Random phenomena are often modeled as random variables. Random variables are mathematical objects (functions, actually) that have an associated probability distribution function.
A probability distribution must always specify:
possibilities (elements of the sample space) and
probabilities.
When referring to measures of centrality for a theoretical random variable, we typically are interested in the mean. Since we are dealing with the mathematical object, we use a new terminology to indicate that this measure of centrality is a theoretical value. Instead of calling this the mean/average of the random variable, we call this value the expected value of the random variable.
The theoretical mean of a random variable \(X\), AKA the expected value of \(X\) is:
the sum of all possibilities times their corresponding probabilities.
\[E(X) = \sum_{x\in S} \left[ x \times Pr(x) \right]\]
There is no new terminology when referring to measures of spread for a theoretical random variable. We still use variance and standard deviation to refer to these measures.
Similar to calculating the variance of a sample of data, the variance of a random variable is:
the expected value of the (squared) distance from each possibility to the mean possibility (the expected value) times the corresponding probabilities.
\[Var(X) = \sum_{x \in S} \left[(x-E(X))^2\times Pr(x)\right]\]
The standard deviation of a random variable \(X\) is still just the square root of the variance: \(st.dev(X) = \sqrt{Var(X)}\).

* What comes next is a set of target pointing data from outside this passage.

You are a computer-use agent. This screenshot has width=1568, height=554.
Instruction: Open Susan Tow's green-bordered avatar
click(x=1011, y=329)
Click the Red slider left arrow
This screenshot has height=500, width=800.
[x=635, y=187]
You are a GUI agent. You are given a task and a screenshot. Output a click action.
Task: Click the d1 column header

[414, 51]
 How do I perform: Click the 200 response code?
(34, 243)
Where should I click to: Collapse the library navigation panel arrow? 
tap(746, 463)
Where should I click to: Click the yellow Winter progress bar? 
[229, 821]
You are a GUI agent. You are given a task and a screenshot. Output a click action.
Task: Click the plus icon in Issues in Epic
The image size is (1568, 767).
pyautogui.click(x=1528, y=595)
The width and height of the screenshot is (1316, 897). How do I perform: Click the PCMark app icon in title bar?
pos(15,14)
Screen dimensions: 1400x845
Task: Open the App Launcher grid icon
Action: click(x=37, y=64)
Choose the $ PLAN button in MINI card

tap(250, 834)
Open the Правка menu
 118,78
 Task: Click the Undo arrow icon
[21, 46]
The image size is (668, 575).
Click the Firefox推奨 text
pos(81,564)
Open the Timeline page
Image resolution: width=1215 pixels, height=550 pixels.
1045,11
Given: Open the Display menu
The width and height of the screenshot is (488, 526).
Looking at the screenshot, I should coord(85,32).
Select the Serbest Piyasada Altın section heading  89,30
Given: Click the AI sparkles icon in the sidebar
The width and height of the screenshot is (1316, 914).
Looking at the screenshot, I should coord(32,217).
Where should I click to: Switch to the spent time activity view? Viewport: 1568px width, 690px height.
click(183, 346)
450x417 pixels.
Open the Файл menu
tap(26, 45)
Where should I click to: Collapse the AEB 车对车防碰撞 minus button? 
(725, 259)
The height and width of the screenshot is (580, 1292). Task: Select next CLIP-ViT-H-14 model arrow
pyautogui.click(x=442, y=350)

Correlation and covariance measure the same thing: the strength of a linear trend between two random variables. The only difference between these two measurements is that correlation is easier to interpret because it is a standardized version of covariance, i.e. correlation is always between \(-1\) and \(1\). Covariance, on the other hand, could be any number from \(-\infty\) to \(+\infty\). Because of this, although we have practiced calculating the correlation for a sample of data with two numeric variables, we have not calculated the sample covariance, even though we technically could.
Conversely, when discussing theoretical random variables, we tend to describe their covariance rather than their correlation.
\[Cov(X,Y) = E\left[(X-E(X))\cdot(Y-E(Y)) \right] = \sum_{(x,y) \in S} \left[(x-E(X)(y-E(Y))\times Pr(x \text{ and }y)) \right]\]
Q) How could we interpret the covariance between the price of a ticket from Philadelphia to Toronto and the price of a ticket from Philadelphia to Chengdu?
Note, the covariance between any random variable and itself is actually just another way of expressing the variance: \(Cov(X,X) = Var(X)\).
The relationship between correlation and covariance is this:
\[Cor(X,Y) = \frac{Cov(X,Y)}{\sqrt{Var(X)Var(Y)}}.\]
Note: In every formula given above, the terms involved can each be described as some functions of the possibilities and their corresponding probabilities. This is why we say that a probability distribution must specify only these two things: the possible values of the random variable and the probabilities associated with these possible values.
There is a lot of new notation and vocabulary to become familiar with as we begin to understand how probability and random variables operate. I’ve created a random variables and probability reference sheet to help summaries some of these new concepts; however, I recommend that you create a reference sheet of your own to help you study the material for Quiz 2.